The new framework introduces shorter timelines, increased digitalisation, clearer procedural milestones and additional tools during the authorization process before the European Medicines Agency (EMA). Overall, these changes are designed to improve procedural efficiency, reduce regulatory burdens, and shorten the time to market.

Additional regulatory changes to watch

In addition to the core reform elements, the EU Pharmaceutical Package introduces a range of further changes that are relevant for companies and merit close attention. These include modifications to the rules on advertising and information relating to medicines, expanded environmental risk assessment obligations, and specific provisions affecting magistral and officinal preparations.
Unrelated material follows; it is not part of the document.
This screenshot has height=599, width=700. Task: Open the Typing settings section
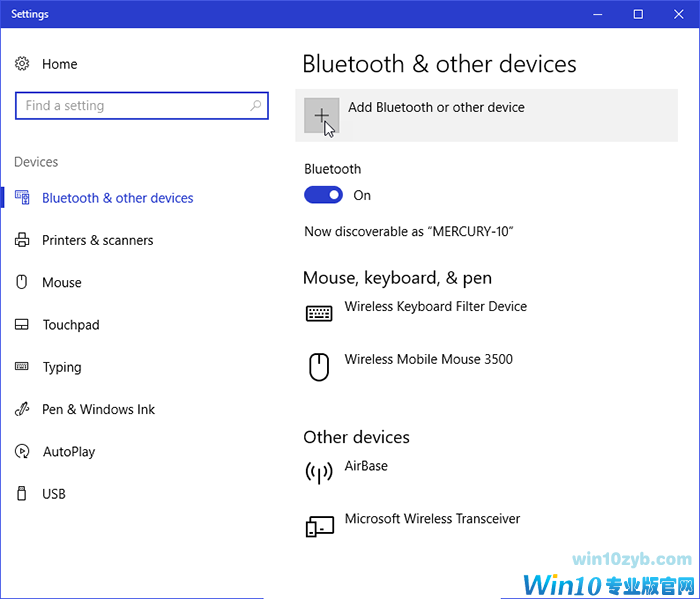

It is also worth monitoring if the UK will follow the EU’s lead as a matter of policy. The recent Opinion of the Regulatory Policy Committee, which was published on 23 March 2026, suggests that review of regulatory protections is not a current priority for the UK Government. As with all regulatory changes at EU level, the UK must consider whether divergence is in its commercial interests. In the case of regulatory protections, arguably a more generous offering will help it to remain competitive.

More broadly, the reforms need to be considered in the context of the tensions they create in light of the United States’ still evolving Most Favoured Nation (MFN) pricing policies. In practice, the EU’s effort to force better access through legal requirements may backfire and result in significant shifts in launching strategies for pharmaceutical companies – with the effect of making the EU market less attractive, as MFN-style initiatives create incentives for manufacturers to delay EU product launches in order to protect pricing positions on the US market. This complex conundrum is still developing – and will need to be carefully monitored by companies going forward as they prepare their EU pharma package implementation planning.

Practical implications for companies at this stage

With the publication of the compromise texts, the substantive regulatory content is essentially set, and significant substantive changes are unlikely. Companies should therefore start preparing for the implementation of the new framework. It is advisable to develop a comprehensive strategy for study and dossier planning, protection periods, and shortage prevention. In addition, a review of existing contractual and governance structures is recommended to carefully “future-proof” them and create sufficient flexibility for the upcoming regulatory changes.